------ Document text
Elsewhere, homemade pipe bombs were found this spring in the lockers of students in Ohio and Michigan.
And in Los Angeles County, Calif., police are investigating two homemade explosive devices found recently at two schools in the Glendale district. The bomb found at the district’s Rosemont Middle School last month was made out of sealed cartridges, gunpowder, and a fuse, said Lt. Thomas E. Spencer, the bomb-squad commander for the county police department.
“It was powerful enough to kill a human being,” he said. “If you had it in your hand, it could have blown your hand off.”
The FBI Bomb Center and other organizations do not track nationwide statistics on explosives in schools. But some officials worry that increased access to information about bombs, especially through the Internet, is making it easier for students to build them.
“We continue to have clear evidence that young people are learning how to make the bombs on the Internet,” said Ronald Stephens, the executive director of the National School Safety Center in Westlake Village, Calif.
------------
*Work task A*. Translate this sentence from the passage on school bombs into Spanish: "The FBI Bomb Center and other organizations do not track nationwide statistics on explosives in schools."
*Work task B*.
Answer these questions from the passage on school bombs.
(i) In which two states were homemade pipe bombs found in student lockers this spring?
(ii) What was the bomb at Rosemont Middle School made of?
(iii) Who is the executive director of the National School Safety Center?
*Work task C*.
Decide whether each statement agrees with the passage on school bombs. Answer yes or no and quote the words that decide it.
(i) The bomb at Rosemont Middle School was found last month.
(ii) The FBI Bomb Center keeps nationwide statistics on explosives in schools.
(iii) Lt. Thomas E. Spencer commands the bomb squad for the county police department.
The records come from a separate source, unrelated to the passage on school bombs.
------ Record extracts
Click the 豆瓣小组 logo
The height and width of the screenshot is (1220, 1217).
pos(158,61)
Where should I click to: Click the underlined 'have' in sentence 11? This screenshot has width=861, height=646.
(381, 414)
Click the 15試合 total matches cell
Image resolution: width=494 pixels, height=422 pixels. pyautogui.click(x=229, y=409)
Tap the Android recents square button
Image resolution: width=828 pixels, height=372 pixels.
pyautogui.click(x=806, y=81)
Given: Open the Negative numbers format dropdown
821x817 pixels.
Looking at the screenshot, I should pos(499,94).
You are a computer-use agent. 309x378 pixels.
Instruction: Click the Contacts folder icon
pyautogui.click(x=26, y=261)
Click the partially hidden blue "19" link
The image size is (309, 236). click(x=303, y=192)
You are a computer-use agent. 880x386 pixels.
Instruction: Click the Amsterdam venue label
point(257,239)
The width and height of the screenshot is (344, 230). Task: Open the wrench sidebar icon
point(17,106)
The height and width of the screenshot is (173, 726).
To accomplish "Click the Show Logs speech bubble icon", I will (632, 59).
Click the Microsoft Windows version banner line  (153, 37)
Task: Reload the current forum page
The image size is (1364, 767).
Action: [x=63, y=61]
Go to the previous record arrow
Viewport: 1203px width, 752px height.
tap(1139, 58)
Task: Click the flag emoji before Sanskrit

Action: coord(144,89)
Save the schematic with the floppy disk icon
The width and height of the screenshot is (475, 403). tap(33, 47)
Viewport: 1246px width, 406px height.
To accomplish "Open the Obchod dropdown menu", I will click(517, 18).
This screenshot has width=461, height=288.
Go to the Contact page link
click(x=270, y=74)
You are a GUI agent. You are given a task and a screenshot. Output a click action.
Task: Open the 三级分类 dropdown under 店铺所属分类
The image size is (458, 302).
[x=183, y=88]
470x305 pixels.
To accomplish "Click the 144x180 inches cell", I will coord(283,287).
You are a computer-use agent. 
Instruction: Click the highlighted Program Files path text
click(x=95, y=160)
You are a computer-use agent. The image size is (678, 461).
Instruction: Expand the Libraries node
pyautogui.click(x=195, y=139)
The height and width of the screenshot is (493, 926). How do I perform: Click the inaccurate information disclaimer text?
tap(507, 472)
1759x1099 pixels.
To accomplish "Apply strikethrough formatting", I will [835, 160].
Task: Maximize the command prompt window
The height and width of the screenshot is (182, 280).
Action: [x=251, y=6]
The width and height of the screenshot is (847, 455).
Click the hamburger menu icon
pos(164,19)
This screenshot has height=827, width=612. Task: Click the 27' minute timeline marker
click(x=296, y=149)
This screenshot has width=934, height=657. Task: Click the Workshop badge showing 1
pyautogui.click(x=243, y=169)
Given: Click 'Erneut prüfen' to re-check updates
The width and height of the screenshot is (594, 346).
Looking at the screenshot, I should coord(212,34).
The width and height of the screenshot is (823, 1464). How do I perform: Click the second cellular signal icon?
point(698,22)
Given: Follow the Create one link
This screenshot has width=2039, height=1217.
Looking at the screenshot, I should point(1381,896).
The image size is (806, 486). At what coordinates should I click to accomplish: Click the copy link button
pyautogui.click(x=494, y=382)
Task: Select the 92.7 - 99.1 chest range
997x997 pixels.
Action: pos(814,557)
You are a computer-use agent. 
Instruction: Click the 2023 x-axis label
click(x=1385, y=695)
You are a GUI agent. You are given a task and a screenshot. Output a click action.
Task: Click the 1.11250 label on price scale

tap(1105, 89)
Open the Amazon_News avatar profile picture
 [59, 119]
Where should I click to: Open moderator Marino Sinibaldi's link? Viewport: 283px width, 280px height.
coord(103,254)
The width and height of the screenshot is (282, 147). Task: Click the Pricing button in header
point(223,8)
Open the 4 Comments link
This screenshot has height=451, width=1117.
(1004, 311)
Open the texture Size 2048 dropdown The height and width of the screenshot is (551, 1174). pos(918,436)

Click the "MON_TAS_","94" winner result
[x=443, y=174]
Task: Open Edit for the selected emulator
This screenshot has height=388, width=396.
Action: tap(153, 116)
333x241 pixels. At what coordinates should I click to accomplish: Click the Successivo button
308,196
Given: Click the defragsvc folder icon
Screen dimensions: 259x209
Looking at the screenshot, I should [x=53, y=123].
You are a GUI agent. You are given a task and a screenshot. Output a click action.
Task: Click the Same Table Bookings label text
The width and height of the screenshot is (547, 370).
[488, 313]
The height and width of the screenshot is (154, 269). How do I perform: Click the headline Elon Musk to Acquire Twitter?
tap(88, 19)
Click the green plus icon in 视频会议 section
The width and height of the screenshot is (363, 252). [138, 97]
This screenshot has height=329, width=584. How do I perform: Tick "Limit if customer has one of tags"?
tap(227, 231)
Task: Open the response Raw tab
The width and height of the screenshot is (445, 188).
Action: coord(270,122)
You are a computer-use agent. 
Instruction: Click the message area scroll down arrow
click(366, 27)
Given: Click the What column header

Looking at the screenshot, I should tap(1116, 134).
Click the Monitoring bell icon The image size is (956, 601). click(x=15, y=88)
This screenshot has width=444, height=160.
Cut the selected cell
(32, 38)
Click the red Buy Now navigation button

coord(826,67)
------------
*Written reply A*. El Centro de Bombas del FBI y otras organizaciones no llevan estadísticas a nivel nacional sobre explosivos en las escuelas.

*Written reply B*.
(i) Ohio and Michigan
(ii) Sealed cartridges, gunpowder, and a fuse
(iii) Ronald Stephens

*Written reply C*.
(i) Yes: "The bomb found at the district’s Rosemont Middle School last month"
(ii) No: "The FBI Bomb Center and other organizations do not track nationwide statistics on explosives in schools."
(iii) Yes: "Lt. Thomas E. Spencer, the bomb-squad commander for the county police department"